L’union fait-elle toujours la force ? Ce n’est pas l’avis de petits brasseurs, qui ont préféré fonder leur propre syndicat professionnel. Une entité qui s’ajoute aux Brasseurs de France, qui était la seule association représentative de la profession, depuis sa création en 1880.
Brasseurs de France est financé et administré en majorité par les grandes brasseries industrielles comme Heineken (marques Heineken, Pelforth, Desperados et Fischer) et Carlsberg (marques Kronenbourg, 1664, Grimbergen).
Le boom des micro-brasseries
Mais depuis les années 2000, il y a eu l’explosion des brasseries artisanales. Là où le nombre d’enseignes françaises était d’environ 50 à la fin des années 1990, on en compte environ un millier aujourd’hui.

----

▸ À FAIRE:
a: Dans le texte sur les brasseurs, recopiez le passage qui commence à « L’union fait-elle toujours » et qui se termine à « un millier aujourd’hui. ».
b: Répondez à ces questions d'après le texte sur les brasseurs :
(i) En quelle année Brasseurs de France a-t-il été créé ?
(ii) Quelles marques de Carlsberg sont citées ?
(iii) Combien d'enseignes françaises de bière compte-t-on à peu près aujourd'hui ?

▸ ENTRÉES DE DONNÉES:
----

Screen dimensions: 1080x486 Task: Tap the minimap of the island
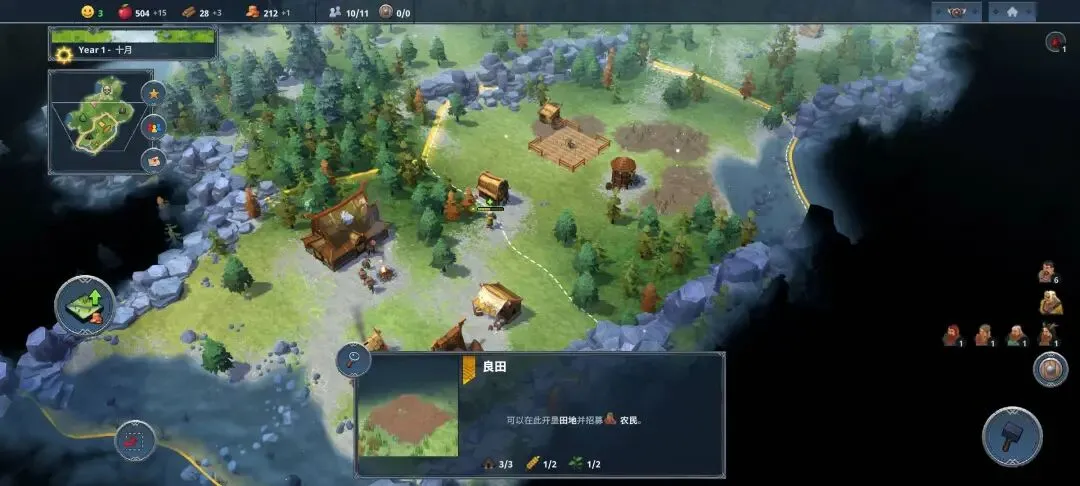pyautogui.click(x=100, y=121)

----

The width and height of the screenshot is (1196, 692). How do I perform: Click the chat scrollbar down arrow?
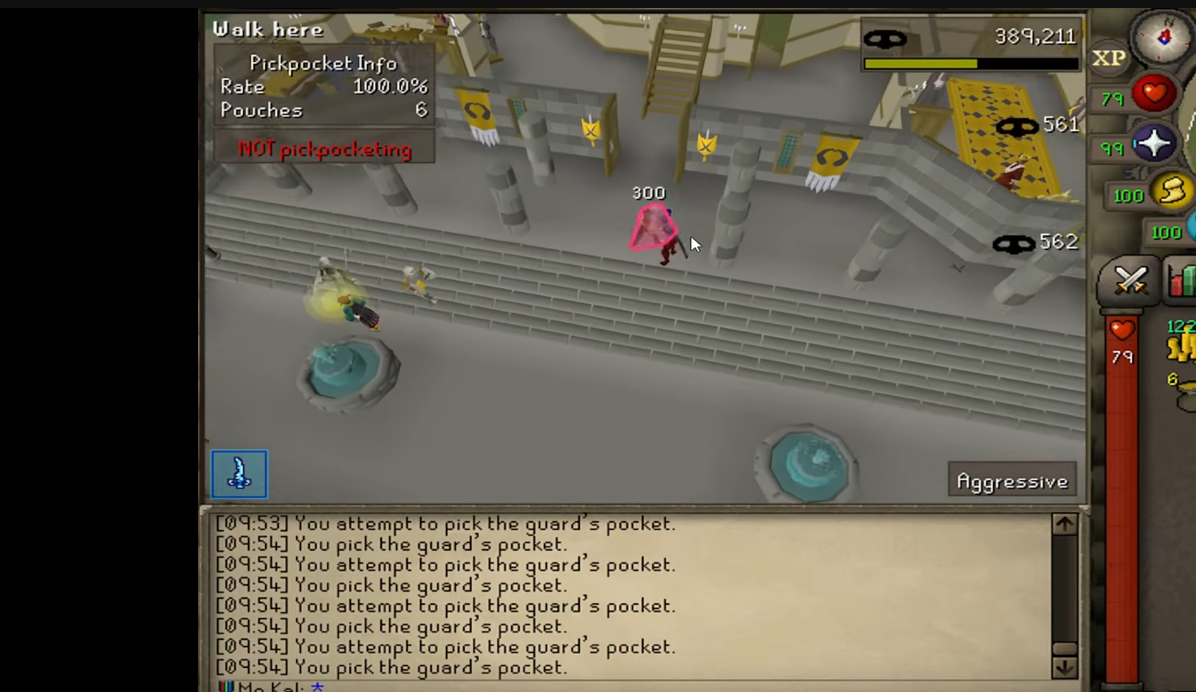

----

▸ LISTE DES RÉPONSES:
a:
L’union fait-elle toujours la force ? Ce n’est pas l’avis de petits brasseurs, qui ont préféré fonder leur propre syndicat professionnel. Une entité qui s’ajoute aux Brasseurs de France, qui était la seule association représentative de la profession, depuis sa création en 1880.
Brasseurs de France est financé et administré en majorité par les grandes brasseries industrielles comme Heineken (marques Heineken, Pelforth, Desperados et Fischer) et Carlsberg (marques Kronenbourg, 1664, Grimbergen).
Le boom des micro-brasseries
Mais depuis les années 2000, il y a eu l’explosion des brasseries artisanales. Là où le nombre d’enseignes françaises était d’environ 50 à la fin des années 1990, on en compte environ un millier aujourd’hui.

b:
(i) En 1880.
(ii) Kronenbourg, 1664 et Grimbergen.
(iii) Environ un millier.